Im deutschen verarbeitenden Gewerbe spielt der Materialkostenanteil eine zentrale Rolle auf dem Weg zu einer ressourceneffizienten Produktion.
Er liegt mit einem Anteil von 35-55% des Bruttoproduktionswertes deutlich höher als der Anteil der Energiekosten, der zwischen 2-8% liegt.
Oftmals erschweren oder behindern die hohen Materialkosten die schnelle und unkomplizierte Einführung innovativer Technologien in die Produktion,
bspw. für den Einsatz von CFK in der automobilen Großserie.
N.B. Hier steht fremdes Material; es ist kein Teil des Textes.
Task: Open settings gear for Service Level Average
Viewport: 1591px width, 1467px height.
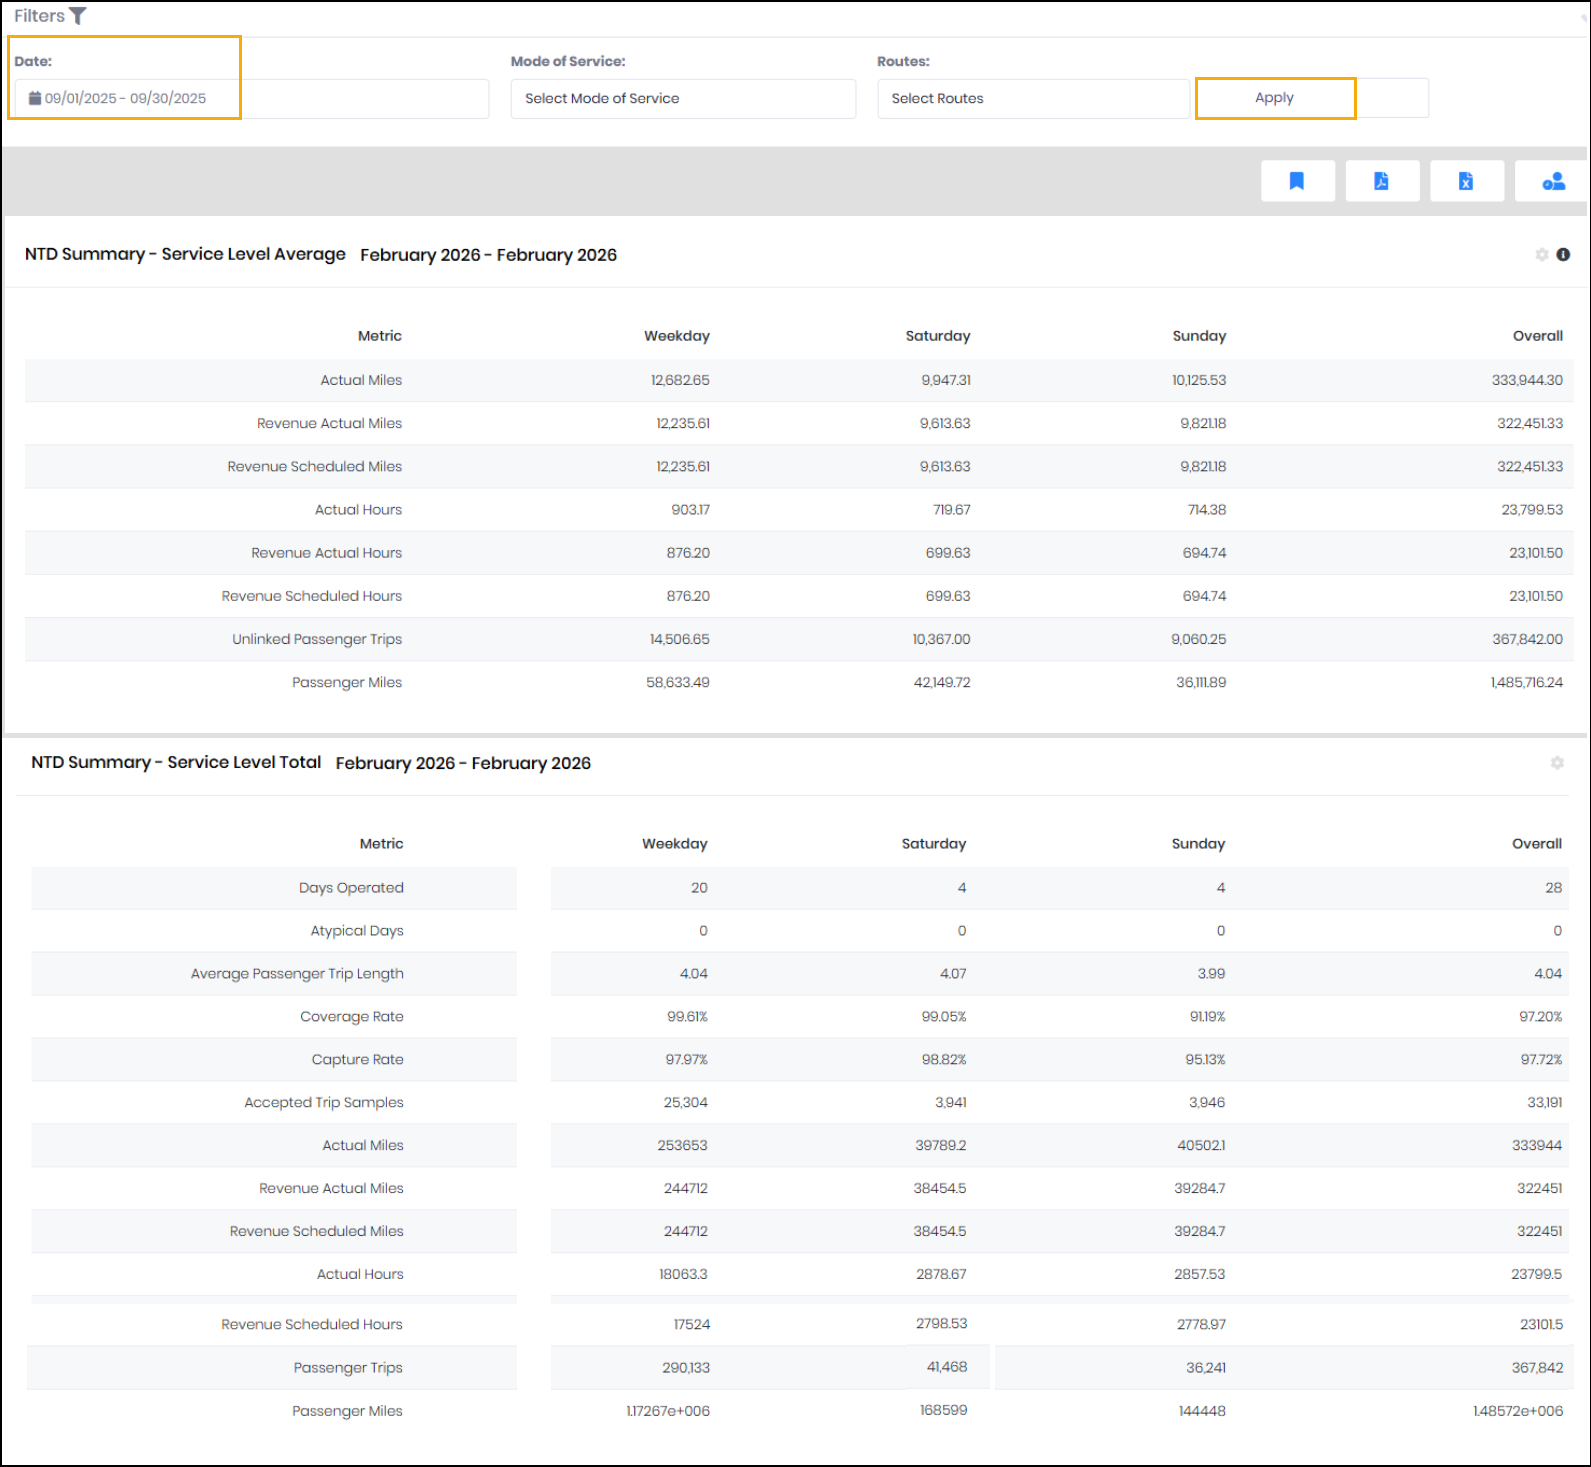Action: [x=1541, y=255]
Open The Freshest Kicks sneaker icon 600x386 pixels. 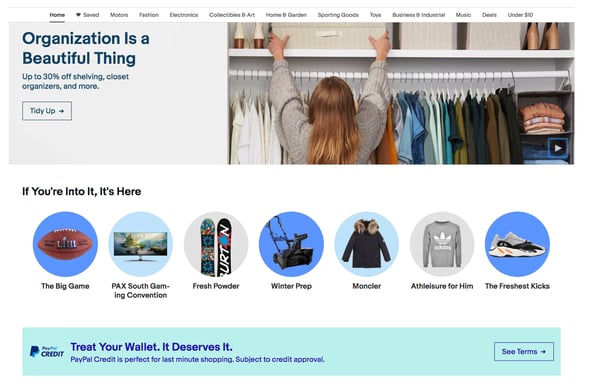pos(517,244)
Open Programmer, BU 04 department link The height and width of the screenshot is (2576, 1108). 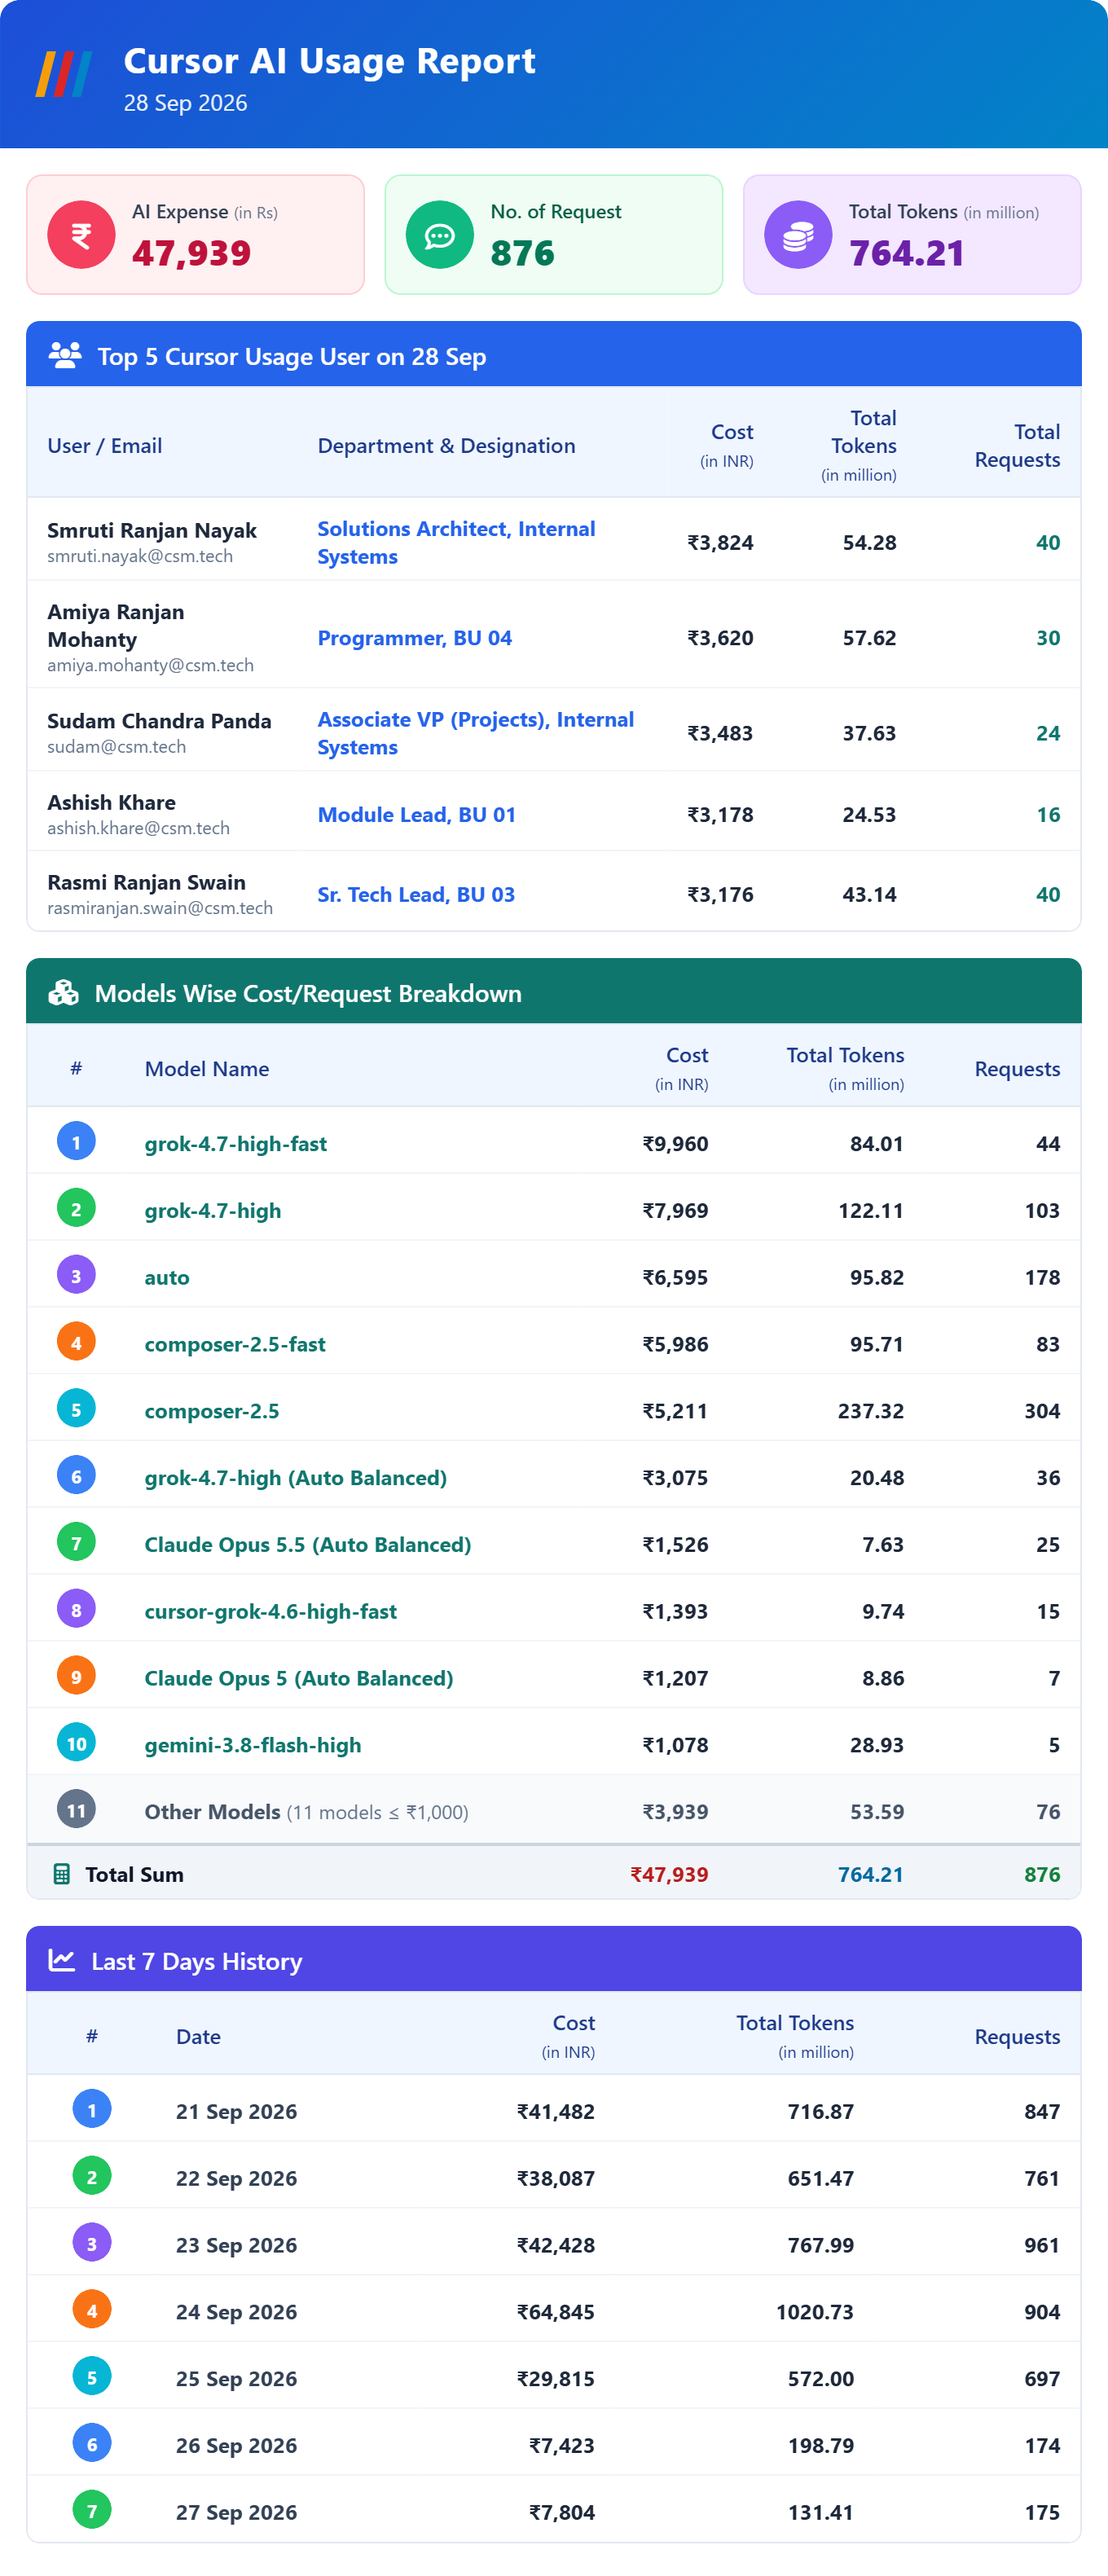[x=414, y=638]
Um derartige Wettbewerbsnachteile in Zukunft zu minimieren, gibt es vielfältige Ansatzpunkte/Lösungsansätze:

  • Senkung des Materialkostenanteils in der Produktion
  • Rückwärtsintegration in der Fertigung
  • wirtschaftliche Herstellung auch kleiner Losgrößen
  • optimierte Nutzung von Werkstoffeigenschaften zur Verbesserung der Leistungsfähigkeit von Bauteilen
  • strategisches Recycling/Entsorgung
  • Und weitere

Für alle diese Punkte ist die Durchgängigkeit von Material- und Werkstoffdaten essentiell.

Chancen

Aus dieser Durchgängigkeit von Material- und Werkstoffdatenflüssen über die Wertschöpfungsketten in Form des Materials Data Space® ergeben sich zahlreiche Chancen:

  • Neue Werkstoffe lassen sich durch die verbesserte Übersetzung der Zieleigenschaften in die dazu erforderliche Mikrostruktur deutlich schneller und wirtschaftlicher entwickeln.
  • Lernende Fertigungsverfahren werden mittels virtueller Prozesskettensimulation und Echtzeitmesstechnik auf ihre Auswirkungen auf den Werkstoff im Bauteil rückgekoppelt. Dadurch lassen sich Bauteilfunktionalitäten und –qualitäten zielgerichtet und dynamisch im Prozess einstellen, die Ausbeute in der Fertigung erhöhen und die wirtschaftliche Fertigung von kleinen Losgrößen sicherstellen.
  • Die Digitalisierung von Materialien und Werkstoffen über ihre gesamte Wertschöpfungskette erzeugt einen zusätzlichen Mehrwert, indem nicht nur der Werkstoff selbst, sondern auch seine digitale Repräsentation Gegenstand von Geschäftsmodellen werden können.

 

Zielsetzung

Der Fraunhofer-Verbund MATERIALS hat das Konzept des MDS als Grundlage für die Werkstoffentwicklung, -herstellung und –verarbeitung innerhalb von Industrie 4.0 entwickelt. Unser Ziel ist es, digitalisiert alle relevanten Informationen zu Materialien und Werkstoffen in einer leistungsfähigen, unternehmensübergreifenden digitalen Infrastruktur zusammen zu stellen und einer breiten Gemeinschaft von Forschern und Industriepartnern verfügbar machen.